## Merge all csv files

In [3]:
import pandas as pd
import os

def merge_csv_files(directory_path, output_file):
    # List to hold data from each CSV file
    dataframes = []

    # Loop through all files in the directory
    for filename in os.listdir(directory_path):
        if filename.endswith('.csv'):
            # Construct full file path
            file_path = os.path.join(directory_path, filename)
            # Read the CSV file and append to the list
            print(file_path)
            df = pd.read_csv(file_path)
            dataframes.append(df)

    # Concatenate all dataframes in the list
    merged_df = pd.concat(dataframes, ignore_index=True)

    # Write the merged dataframe to a new CSV file
    merged_df.to_csv(output_file, index=False)
    print(f"All CSV files have been merged into {output_file}")

# Usage
directory_path = '/Users/jonathanzeh/Library/CloudStorage/OneDrive-Personal/BA_Thesis/BA_coding/datasets/eikon_data/fund_holdings_data/raw_data'  # Update this path to the directory containing your CSV files
output_file = '/Users/jonathanzeh/Library/CloudStorage/OneDrive-Personal/BA_Thesis/BA_coding/datasets/eikon_data/fund_holdings_data/merged_holdings.csv'  # Update this path to where you want the merged CSV to be saved
merge_csv_files(directory_path, output_file)

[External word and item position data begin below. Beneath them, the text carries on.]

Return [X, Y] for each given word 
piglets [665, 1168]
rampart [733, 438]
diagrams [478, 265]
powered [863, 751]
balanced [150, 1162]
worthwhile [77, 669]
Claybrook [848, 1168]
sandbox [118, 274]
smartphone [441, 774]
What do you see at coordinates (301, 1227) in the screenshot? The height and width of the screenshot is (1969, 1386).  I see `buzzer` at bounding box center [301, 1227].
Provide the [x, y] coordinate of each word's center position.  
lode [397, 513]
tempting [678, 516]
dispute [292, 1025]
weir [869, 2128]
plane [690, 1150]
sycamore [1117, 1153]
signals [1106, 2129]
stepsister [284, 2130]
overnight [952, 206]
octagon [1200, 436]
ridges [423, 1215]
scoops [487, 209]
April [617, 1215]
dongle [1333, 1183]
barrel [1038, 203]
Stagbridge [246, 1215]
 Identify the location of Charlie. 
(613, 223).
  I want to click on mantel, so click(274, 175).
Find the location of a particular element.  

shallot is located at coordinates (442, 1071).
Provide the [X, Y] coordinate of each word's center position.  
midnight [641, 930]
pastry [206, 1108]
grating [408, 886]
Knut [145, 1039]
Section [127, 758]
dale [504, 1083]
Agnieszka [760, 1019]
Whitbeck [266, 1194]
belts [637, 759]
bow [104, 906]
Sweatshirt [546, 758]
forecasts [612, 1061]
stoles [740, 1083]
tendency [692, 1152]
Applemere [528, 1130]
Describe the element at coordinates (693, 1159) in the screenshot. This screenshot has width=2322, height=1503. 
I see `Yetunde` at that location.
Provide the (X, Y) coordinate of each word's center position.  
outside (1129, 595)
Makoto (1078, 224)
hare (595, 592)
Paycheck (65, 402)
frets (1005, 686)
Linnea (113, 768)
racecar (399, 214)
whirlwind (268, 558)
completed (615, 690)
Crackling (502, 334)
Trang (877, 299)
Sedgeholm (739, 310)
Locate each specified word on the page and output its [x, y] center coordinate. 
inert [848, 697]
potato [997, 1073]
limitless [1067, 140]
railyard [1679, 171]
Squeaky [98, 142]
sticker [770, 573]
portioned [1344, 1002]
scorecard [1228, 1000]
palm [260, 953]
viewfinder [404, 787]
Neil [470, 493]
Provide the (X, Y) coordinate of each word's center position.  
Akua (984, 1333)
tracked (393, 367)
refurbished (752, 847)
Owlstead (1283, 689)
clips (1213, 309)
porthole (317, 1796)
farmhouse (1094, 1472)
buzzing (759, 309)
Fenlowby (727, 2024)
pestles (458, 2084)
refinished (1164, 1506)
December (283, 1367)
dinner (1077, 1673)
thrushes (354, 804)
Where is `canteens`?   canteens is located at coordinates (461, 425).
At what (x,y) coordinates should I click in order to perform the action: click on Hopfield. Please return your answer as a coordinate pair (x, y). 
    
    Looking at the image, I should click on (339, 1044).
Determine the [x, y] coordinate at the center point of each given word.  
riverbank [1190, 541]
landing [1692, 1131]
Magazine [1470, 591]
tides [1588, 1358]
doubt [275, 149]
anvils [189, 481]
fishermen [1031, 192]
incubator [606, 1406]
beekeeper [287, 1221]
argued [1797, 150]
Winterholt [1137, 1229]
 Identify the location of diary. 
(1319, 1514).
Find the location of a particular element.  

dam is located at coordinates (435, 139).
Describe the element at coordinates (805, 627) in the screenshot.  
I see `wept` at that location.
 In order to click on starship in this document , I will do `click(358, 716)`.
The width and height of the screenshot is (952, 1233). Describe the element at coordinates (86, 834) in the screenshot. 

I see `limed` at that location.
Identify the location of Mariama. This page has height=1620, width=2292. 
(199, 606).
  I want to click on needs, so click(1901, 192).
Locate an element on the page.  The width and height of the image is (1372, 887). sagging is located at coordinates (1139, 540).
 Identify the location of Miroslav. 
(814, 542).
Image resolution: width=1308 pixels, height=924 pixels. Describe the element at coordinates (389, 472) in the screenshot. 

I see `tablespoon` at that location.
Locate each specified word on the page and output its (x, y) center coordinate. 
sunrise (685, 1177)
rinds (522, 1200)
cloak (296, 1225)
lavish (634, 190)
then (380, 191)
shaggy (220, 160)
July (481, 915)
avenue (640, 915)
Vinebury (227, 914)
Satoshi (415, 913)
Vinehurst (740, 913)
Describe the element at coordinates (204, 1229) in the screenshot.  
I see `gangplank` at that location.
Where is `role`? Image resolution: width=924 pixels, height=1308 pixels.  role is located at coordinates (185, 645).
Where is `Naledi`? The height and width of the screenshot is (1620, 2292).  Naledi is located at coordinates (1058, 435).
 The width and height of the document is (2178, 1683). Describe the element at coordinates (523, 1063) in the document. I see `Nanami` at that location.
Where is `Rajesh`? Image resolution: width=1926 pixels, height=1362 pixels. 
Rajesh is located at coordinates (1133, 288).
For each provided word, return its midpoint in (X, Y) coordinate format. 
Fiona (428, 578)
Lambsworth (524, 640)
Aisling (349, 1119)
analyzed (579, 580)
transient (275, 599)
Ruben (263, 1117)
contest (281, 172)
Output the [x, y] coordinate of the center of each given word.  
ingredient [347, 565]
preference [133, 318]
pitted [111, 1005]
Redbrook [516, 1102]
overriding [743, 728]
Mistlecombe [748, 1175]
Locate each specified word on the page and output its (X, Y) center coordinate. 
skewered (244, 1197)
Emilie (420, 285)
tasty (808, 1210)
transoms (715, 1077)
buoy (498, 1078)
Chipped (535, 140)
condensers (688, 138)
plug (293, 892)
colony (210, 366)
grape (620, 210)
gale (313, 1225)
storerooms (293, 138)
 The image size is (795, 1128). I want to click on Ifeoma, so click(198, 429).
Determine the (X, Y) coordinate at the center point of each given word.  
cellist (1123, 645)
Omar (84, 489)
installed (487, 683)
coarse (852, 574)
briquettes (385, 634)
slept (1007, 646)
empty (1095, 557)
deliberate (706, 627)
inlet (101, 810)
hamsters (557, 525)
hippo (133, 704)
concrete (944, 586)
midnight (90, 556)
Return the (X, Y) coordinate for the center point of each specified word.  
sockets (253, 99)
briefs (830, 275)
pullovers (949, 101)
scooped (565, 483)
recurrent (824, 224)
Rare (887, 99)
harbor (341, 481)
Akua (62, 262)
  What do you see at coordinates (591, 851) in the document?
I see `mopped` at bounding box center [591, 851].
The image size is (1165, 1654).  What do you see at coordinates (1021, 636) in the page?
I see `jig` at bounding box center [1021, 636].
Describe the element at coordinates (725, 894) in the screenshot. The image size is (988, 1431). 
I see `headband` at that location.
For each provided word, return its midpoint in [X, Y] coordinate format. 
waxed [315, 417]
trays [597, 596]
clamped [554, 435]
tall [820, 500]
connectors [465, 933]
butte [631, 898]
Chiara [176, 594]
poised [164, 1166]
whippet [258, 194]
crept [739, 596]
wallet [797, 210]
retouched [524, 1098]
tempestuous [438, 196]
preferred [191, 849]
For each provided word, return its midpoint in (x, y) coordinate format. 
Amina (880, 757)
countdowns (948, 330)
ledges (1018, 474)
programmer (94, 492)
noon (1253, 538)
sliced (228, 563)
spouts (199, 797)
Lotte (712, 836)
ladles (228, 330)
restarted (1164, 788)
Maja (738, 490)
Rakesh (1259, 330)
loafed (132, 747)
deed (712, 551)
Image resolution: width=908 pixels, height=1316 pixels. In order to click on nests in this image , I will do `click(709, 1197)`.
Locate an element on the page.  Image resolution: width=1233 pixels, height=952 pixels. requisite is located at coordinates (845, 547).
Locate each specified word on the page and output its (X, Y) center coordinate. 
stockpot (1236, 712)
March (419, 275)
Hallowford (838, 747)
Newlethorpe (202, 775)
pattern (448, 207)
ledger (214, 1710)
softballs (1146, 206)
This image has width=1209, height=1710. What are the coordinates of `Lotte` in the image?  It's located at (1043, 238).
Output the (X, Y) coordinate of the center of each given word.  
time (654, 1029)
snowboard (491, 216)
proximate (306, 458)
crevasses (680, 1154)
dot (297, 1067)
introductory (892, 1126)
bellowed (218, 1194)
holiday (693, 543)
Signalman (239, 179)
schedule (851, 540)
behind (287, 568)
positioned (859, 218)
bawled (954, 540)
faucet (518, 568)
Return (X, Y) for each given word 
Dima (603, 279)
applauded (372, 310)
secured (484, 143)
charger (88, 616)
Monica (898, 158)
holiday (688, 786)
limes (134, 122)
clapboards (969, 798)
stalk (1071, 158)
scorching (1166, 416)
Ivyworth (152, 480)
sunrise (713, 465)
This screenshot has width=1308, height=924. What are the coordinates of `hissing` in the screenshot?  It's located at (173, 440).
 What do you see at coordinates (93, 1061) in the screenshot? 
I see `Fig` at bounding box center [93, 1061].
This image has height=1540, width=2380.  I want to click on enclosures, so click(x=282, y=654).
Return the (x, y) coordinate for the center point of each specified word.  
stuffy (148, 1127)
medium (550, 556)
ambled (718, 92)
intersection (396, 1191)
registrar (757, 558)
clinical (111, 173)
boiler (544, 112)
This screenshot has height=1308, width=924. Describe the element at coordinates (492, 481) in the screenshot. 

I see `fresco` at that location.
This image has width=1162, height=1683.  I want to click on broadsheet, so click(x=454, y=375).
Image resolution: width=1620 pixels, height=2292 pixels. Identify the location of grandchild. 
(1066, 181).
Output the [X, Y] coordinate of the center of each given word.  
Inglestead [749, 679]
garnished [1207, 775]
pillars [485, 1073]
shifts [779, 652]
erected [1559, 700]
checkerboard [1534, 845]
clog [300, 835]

/Users/jonathanzeh/Library/CloudStorage/OneDrive-Personal/BA_Thesis/BA_coding/datasets/eikon_data/fund_holdings_data/raw_data/etf_holdings_600_stocks_2010_01_2013_12.csv
/Users/jonathanzeh/Library/CloudStorage/OneDrive-Personal/BA_Thesis/BA_coding/datasets/eikon_data/fund_holdings_data/raw_data/etf_holdings_600_stocks_2020_01_2020_12.csv
/Users/jonathanzeh/Library/CloudStorage/OneDrive-Personal/BA_Thesis/BA_coding/datasets/eikon_data/fund_holdings_data/raw_data/etf_holdings_600_stocks_2021_01_2022_12.csv
/Users/jonathanzeh/Library/CloudStorage/OneDrive-Personal/BA_Thesis/BA_coding/datasets/eikon_data/fund_holdings_data/raw_data/etf_holdings_600_stocks_2019_01_2019_12.csv
/Users/jonathanzeh/Library/CloudStorage/OneDrive-Personal/BA_Thesis/BA_coding/datasets/eikon_data/fund_holdings_data/raw_data/etf_holdings_600_stocks_2023_01_2023_12.csv
/Users/jonathanzeh/Library/CloudStorage/OneDrive-Personal/BA_Thesis/BA_coding/datasets/eikon_data/fund_holdings_data/raw_data/etf_holdings_600_stocks_

## ETF ownership

In [6]:
import dask.dataframe as dd

def filter_and_export_csv_dask(input_file, output_file):
    # Read the file using Dask
    ddf = dd.read_csv(input_file)

    # Drop rows with NaN in 'fund_type' or 'fund_name'
    ddf = ddf.dropna(subset=['fund_type', 'fund_name'])
    
    # Apply filtering conditions
    filtered_ddf = ddf[(ddf['fund_type'] == 'Exchange-Traded Fund') |
                       ddf['fund_name'].str.contains('Vanguard', na=False)]
    
    # Compute and write the result to a new CSV file
    filtered_ddf.compute().to_csv(output_file, index=False)
    print(f"Filtered data has been saved to {output_file}")

# Usage
input_file = '/Users/jonathanzeh/Library/CloudStorage/OneDrive-Personal/BA_Thesis/BA_coding/datasets/eikon_data/fund_holdings_data/merged_holdings.csv'  # Update this path to your actual CSV file path
output_file = '/Users/jonathanzeh/Library/CloudStorage/OneDrive-Personal/BA_Thesis/BA_coding/datasets/eikon_data/fund_holdings_data/etf_merged_holdings.csv'  # Update this path to where you want the filtered data saved
filter_and_export_csv_dask(input_file, output_file)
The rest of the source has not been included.